I was born and raised in Massachusetts, USA. My folks split up when I was ten and I bounced between two houses every other day/weekend for several years. I think that set me up for the flexibility you need when traveling. After hosting an exchange student from Switzerland who ultimately became a great friend, all I wanted to do was go abroad and learn a second language. By the time I got to college, I was already looking into semester programs in Europe. After a few adventurous bus trips across America, I finally left U.S. shores in 1999. With snowboarding as a top priority in those days, I wound up in Austria.

“High on a hill was a lonely goatherd…”

Is that where you’re living now?
Yes. Fifteen years later, two new languages and my own tricultural family, I am living in Salzburg, a small city nestled into the northern ridge of the Alps.

I think we’ve all heard of it thanks to Julie Andrews and The Sound of Music.

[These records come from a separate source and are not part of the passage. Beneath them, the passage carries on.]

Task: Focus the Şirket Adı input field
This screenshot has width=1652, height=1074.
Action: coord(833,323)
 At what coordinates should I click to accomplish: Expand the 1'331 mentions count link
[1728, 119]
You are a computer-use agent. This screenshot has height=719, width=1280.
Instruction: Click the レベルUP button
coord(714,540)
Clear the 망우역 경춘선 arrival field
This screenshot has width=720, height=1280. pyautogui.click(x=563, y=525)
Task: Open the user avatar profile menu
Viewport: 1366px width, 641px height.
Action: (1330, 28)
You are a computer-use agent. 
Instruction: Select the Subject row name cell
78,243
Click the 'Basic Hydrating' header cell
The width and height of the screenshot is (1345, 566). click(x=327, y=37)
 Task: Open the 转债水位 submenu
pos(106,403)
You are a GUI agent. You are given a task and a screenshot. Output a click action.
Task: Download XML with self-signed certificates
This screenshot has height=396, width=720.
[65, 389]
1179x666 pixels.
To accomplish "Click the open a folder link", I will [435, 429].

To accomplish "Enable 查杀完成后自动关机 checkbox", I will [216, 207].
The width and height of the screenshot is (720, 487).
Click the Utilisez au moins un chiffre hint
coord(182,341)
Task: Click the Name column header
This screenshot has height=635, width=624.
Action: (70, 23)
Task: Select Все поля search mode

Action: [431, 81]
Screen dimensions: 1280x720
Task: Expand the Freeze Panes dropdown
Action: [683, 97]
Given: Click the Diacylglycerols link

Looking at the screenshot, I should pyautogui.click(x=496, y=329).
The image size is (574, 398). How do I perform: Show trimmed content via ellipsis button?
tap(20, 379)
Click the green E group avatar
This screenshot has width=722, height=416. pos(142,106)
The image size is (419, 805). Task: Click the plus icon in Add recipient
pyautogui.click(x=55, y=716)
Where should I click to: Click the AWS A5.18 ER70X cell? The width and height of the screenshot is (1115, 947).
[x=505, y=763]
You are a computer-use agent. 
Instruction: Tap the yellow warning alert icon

But I’m curious, why did you choose Salzburg as your base?
The city is bursting with cultural flair, historic relevance, architectural splendor and immediate access to crystal clear lakes and imposing mountains. Not to mention the best of all four seasons. Basically everything a budding photographer could dream of. My wife, also from elsewhere, found a great education here, and we’ve both been fortunate to find good jobs. We’ve never had a reason to leave.

Wow, it sounds as idyllic as it looked in the film! I understand you’ve lived in Austria for 15 years. How many other countries have you visited during that time?
Nearly every country in the EU plus Serbia, Kosovo, Macedonia, Albania and Tunisia. And, though I’ve only lived in Austria since leaving the United States, I’ve spent extensive time in Switzerland and in Kosovo on account of friends and in-laws.

“I’ve always longed for adventure/To do the things I’ve never dared…”

And now I’m excited to get into the substance of our interview, the photos, especially as I’ve been to your photography site and find your work pretty amazing. Let’s start off by having you share with us three photos that capture some of your favorite memories of the so-called “displaced” life of global residency and travel.
I’ve often traveled the Balkans, visiting friends and more recently, in-laws. I took this first shot in Prishtina, Kosovo, in 2007. It captures the moment when I realized that I would never have seen a United Nations SUV that had been dirtied by actual service in a war-torn region,had I failed to venture beyond my small town in New England.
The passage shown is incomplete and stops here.